September 11th, 2004

(no subject)

When Arjan enabled ub in Rawhide, it tripped a number of bug reports. I was actually surprised to learn how popular Rawhide is, considering that Fedora itself does not have all that long an update cycle. Quite a number of people were upset and bitched about the demise of Red Hat Linux in a box and short life cycle of Fedora releases. But getting back on track, two main problems of ub were an Oops when a mounted stick was unplugged and that hald went crazy. Actually, it didn't, but it filled /var/log/messages with block level errors. It seems that hald was opening all devices periodically, and since we now have udev, it was able to open ub even though nobody ran mknod to create device nodes. At this level of automation I'm going to get hit in the nads by an automatic toilet seat very, very soon.

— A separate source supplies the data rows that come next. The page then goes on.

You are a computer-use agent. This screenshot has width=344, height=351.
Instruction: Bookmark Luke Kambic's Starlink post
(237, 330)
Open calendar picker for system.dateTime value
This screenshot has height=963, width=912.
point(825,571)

The hald problem received more attention, but actually it was an easy one. I should have sent a fix couple of weeks ago, but I all this time I hoped to fix the Oops RSN and send both. The Oops was caused by an attempt to call put_disk from ub_disconnect(), which pulled the rug from under the upper layers. My first reaction was to move it to ub_cleanup, which is a refcounted tail destructor, similar to scsi_disk_put. However, immediately I started to doubt that it was sufficiently bulletproof. The ub_cleanup is called from the release method, right? So, the release is not done at the time yet, structures are still in place. How doing put_disk there is any better than doing it from a disconnect? The whole construct rides on an assumption that nobody tries to do anything to the device (like an open) between the return of the release method and the teardown of all structures in the block device layer. And I just did not trust that to work and be race free.

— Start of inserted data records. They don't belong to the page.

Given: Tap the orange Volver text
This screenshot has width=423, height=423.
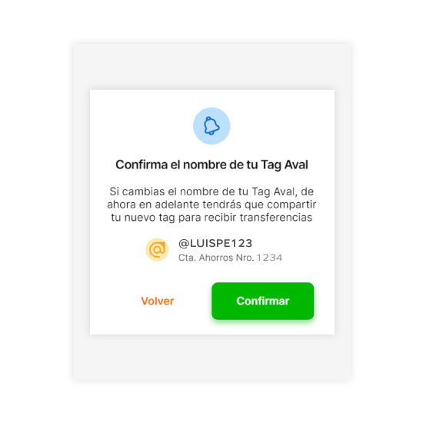Looking at the screenshot, I should coord(158,301).
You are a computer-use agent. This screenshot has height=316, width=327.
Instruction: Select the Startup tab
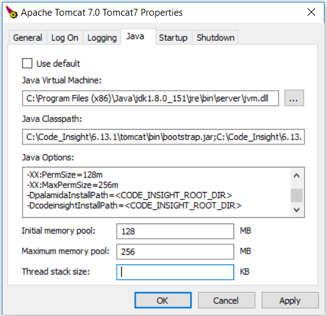(x=173, y=38)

Instead of doing the obvious, I sat and scoped an implementation where disk was never released, ever. Just its geometry was changing when media was pulled or devices were disconnected. Rock solid. However, the result was messy. First, I had to create states for the whole device, with a lot of confusion over what states are needed and what to do with them. Second, initialization had to be refactored into sendmail-ish mess, because now sometimes I received a fresh ub_dev with no disk, and sometimes a previously owned one with disk preallocated. And third, I had to copy the code to force a partition rescan from dasd.c. When I did that I understood that I went too far, quickly moved put_disk to ub_cleanup and sent a patch to Greg.

The result was two weeks of angry Rawhide users. Sometimes I'm wondering what is wrong with me? Maybe I should start a second career in real estate.